I started in the first camp and happily remained there, found our retreat defined by a soothing, encompassing ease despite peeing in a bucket in a cold outhouse. We coddled the cast-iron woodstove as you would an infant, checking on it often, coaxing it and feeding it, anticipating its needs. We went for leisurely walks around the farm and woods around the cabin, counted cats in the barn and squinted to read the names on cows’ ear tags. We followed the river to see where it would go, observed interesting trees, crouched to take in the red and orange leaves sealed under the ice on the pond. We drank warm beverages and wine, we dined simple meals, some we’d prepared ahead of time and heated up on the propane stove. We lounged and read books by the light of oil lanterns that Laura Ingalls would have recognized. We talked easily, and often, the way old friends can. With few chores and no real responsibilities beyond the ravenous stove, it was almost a return to childhood. Do what you feel like. Be where you are.
It sounds idyllic, and it was, mostly (with only a couple small debacles around that woodstove baby), and there are lots of reasons for that, but one is that it highlights what is essential: shelter and warmth, good food, good friends, time in nature. When we strip away so many distractions we can see the importance of what remains.
I feel this way of my year of buying no new clothes: it has tuned out the crowded marketplace crying, “New! better! best!,” helped me step off the hedonic treadmill and focus on all that I have already and on other things that matter more. I had coffee with a journalist who was in the middle of being vegan for six months, and though it wasn’t easy (“You get the point that you see a lentil and you could just die,” she said), she saw it as a way to recalibrate, to pay attention to what she actually needed, to see what she could live without.
All the inspirational gurus,all the marketers, they try to convince us that our potential for happiness and success is stratospheric, if we just work harder, spend more, are more positive, more connected, and also more disconnected, if we keep up, slow down, know it all, be it all.
While at the cabin I was finishing Heather Havrilesky’s sharp, insightful collection of essays about modern life, What If This Were Enough?, and in it she zeroes in on so much of what I’d been thinking about lately.

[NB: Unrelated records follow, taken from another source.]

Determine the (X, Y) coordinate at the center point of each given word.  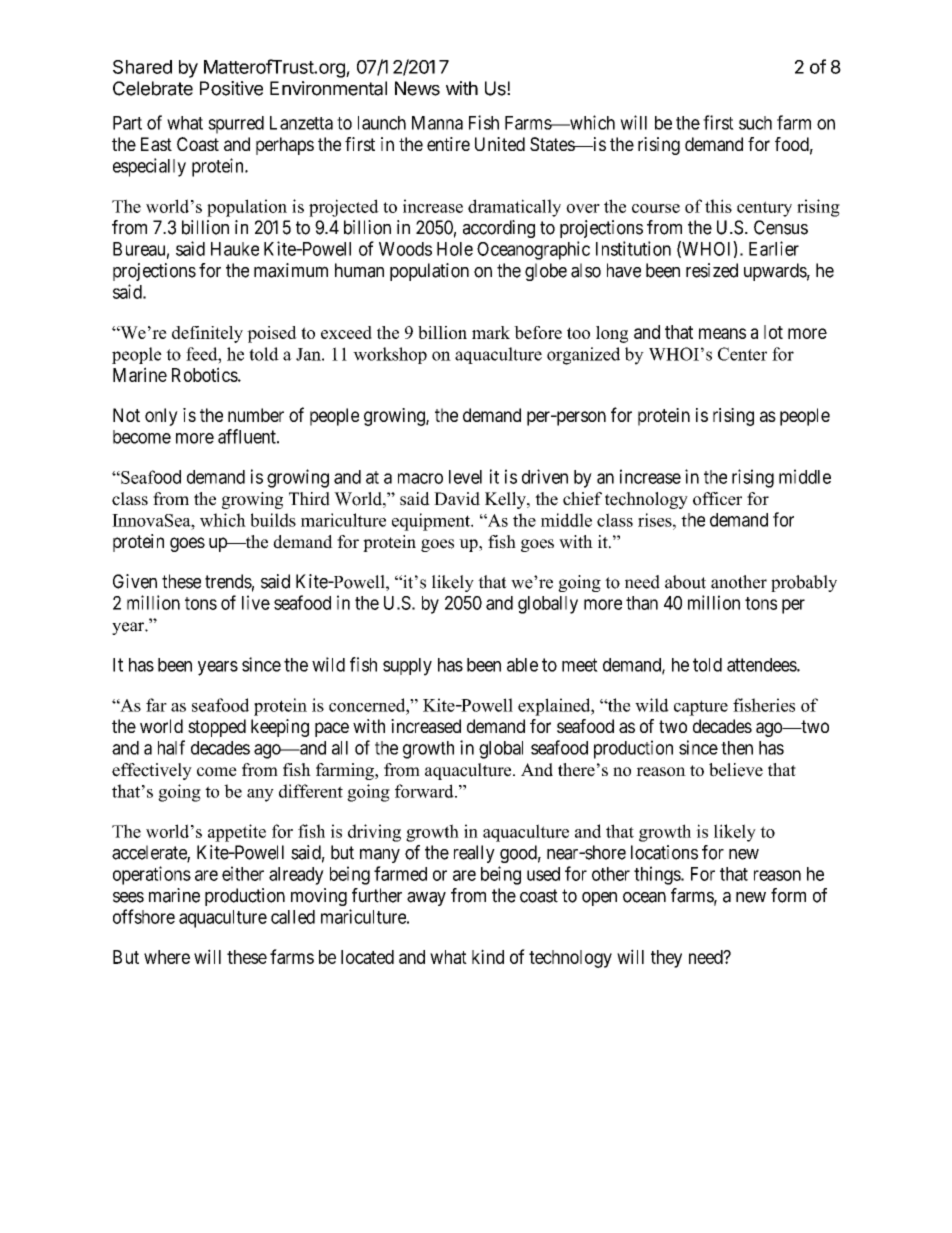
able (522, 665)
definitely (207, 334)
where (167, 957)
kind (488, 956)
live (256, 602)
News (417, 88)
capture (701, 708)
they (666, 959)
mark (491, 332)
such (755, 123)
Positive (231, 88)
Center (742, 354)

Many of us learn to construct a clear and precise vision of what we want, but we’re never taught how to enjoy what we actually have. There will always be more victories to strive for, more strangers to charm, more images to collect and pin to our vision boards. It’s hard to want what we have; it’s far easier to want everything in the world. So this is how we live today: by stuffing ourselves to the gills, yet somehow it makes us more anxious, more confused, and more hungry. We are hurtling forward—frantic, dissatisfied, and perpetually lost.
We think of limitations as obstacles, as something to be smashed through like prison walls. But constraints also clarify, they help you focus and prioritize, they allow you to savour success and contentment. Every day, of course has constraints, every lifetime. Maybe one day we will upload our conscious selves to the Cloud, have an infinite life in an infinite space with infinite rooms. But after we’ve dissolved all these limits and boundaries, we may find ourselves adrift in an endless sea, eyes forever locked on an unreachable horizon.
This is not to say that constraints are the final word, that no one should try to improve their circumstances, improve themselves, improve the world. We need not all move to one-room off-grid cabins or become vegans. But I do think we need to get friendly with our constraints, which is to say get more friendly with ourselves and our lives. But instead of looking beyond them to what we aren’t, let’s look to what we are. Our better, happier self might not be found by forever chasing it, remaining a person in perpetual motion; like hunters, we can’t forget the importance of standing still and paying attention.